§ Task to complete:
Once you reach the line containing "You are a computer-use", reproduce it and every later line exactly, through the end of the data.
[Source material — start]
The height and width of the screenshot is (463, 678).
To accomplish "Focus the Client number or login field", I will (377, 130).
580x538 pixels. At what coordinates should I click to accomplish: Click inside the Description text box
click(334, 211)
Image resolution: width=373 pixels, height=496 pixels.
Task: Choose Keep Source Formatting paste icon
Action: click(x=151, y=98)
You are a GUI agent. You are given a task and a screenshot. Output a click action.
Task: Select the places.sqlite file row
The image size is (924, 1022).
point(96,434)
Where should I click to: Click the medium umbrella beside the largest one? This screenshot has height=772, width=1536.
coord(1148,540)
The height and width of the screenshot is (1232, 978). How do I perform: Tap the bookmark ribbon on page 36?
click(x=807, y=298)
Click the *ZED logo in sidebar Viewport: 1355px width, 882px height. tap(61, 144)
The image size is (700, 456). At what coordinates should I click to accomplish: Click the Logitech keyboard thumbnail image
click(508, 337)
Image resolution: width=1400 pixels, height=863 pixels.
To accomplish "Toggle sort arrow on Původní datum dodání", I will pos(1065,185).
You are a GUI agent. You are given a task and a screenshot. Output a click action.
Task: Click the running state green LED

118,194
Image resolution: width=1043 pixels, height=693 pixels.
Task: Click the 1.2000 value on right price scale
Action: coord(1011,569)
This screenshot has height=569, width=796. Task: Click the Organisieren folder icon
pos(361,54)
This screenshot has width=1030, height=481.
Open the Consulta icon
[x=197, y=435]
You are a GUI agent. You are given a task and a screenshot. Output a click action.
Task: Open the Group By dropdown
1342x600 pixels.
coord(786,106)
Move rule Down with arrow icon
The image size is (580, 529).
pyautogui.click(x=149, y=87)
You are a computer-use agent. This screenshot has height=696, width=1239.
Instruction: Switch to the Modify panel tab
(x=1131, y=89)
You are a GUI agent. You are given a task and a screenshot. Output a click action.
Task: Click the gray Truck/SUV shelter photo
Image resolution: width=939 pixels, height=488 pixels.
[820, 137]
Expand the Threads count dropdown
[Source material — finish]
§ Result of this task:
You are a computer-use agent. This screenshot has height=696, width=1239.
Instruction: Switch to the Modify panel tab
(x=1131, y=89)
You are a GUI agent. You are given a task and a screenshot. Output a click action.
Task: Click the gray Truck/SUV shelter photo
Image resolution: width=939 pixels, height=488 pixels.
[820, 137]
Expand the Threads count dropdown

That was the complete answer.